Tate and Marissa spoke at once, throwing questions like hand grenades: ‘What if it’s over?’ ‘What if we were wrong?’ ‘What if it’s your parents?’
‘Maybe we’re safe.’ ‘We could leave.’
Marissa hooked her arm through Tate’s and they did this weird square dance-like do-si-do.
Chaske was at my side
‘Can you believe it?’ I whispered to him. ‘It’s over.’ I went to hug him, but his body was stiff. ‘What’s wrong?’
‘It can’t be your parents, can it, Icie?’ Chaske spoke slowly.
‘Why not?’ I said.
‘Icie, you said your parents have another key. Why would they knock?’ Chaske whispered to me.
‘Maybe they lost it.’
Chaske shook his head.
I knew he was right. My parents wouldn’t pound wildly on the door like that. If they’d lost the key, they would knock in code. Mum always knocked in bursts of three. Dad rapped twice
slowly and three times in quick succession. That’s how they asked to enter my bedroom. I’d know who it was before I’d say ‘Come in’. I desperately wanted it to be them
outside knocking, but I knew it wasn’t and I hated Chaske for being right.
‘They
are
coming for me,’ I said, and shoved him in the chest. He didn’t budge. Anger bubbled inside me. In those few moments, I’d remembered what hope felt like
and I was mad at everyone and everything for taking it away from me – again. ‘What do we do?’ I asked him.

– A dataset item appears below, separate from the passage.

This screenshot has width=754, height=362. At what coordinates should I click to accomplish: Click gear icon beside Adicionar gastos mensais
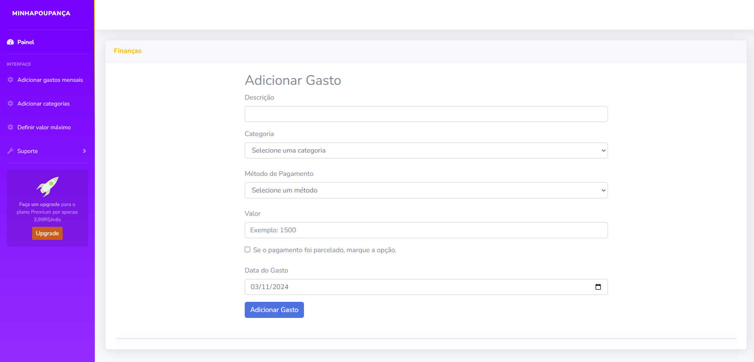tap(11, 80)
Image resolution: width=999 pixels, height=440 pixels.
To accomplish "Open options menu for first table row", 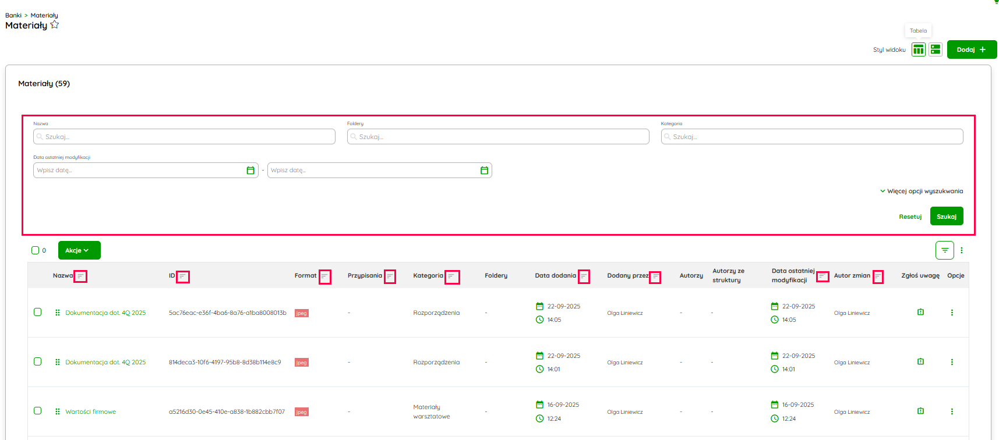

‘Nothing,’ he said. ‘We can’t risk it.’
‘Someone’s out there. We’ve got to let them in,’ Marissa said, walking to the door. She pressed her palms on the smooth silver metal and spread her fingers wide.
‘Believing is seeing,’ she said with almost a reverence.
Huh?
My brain was too confused to decipher a Marissaism.
‘Hey!’ Tate called, and pounded on the door. ‘We’re in here!’
The tapping and pounding from outside became frenzied. Midnight walked to the door and cocked her head at the sounds as if she were ready to be let outside.
‘Ice.’ Marissa turned to me. ‘What are you waiting for? Open the door.’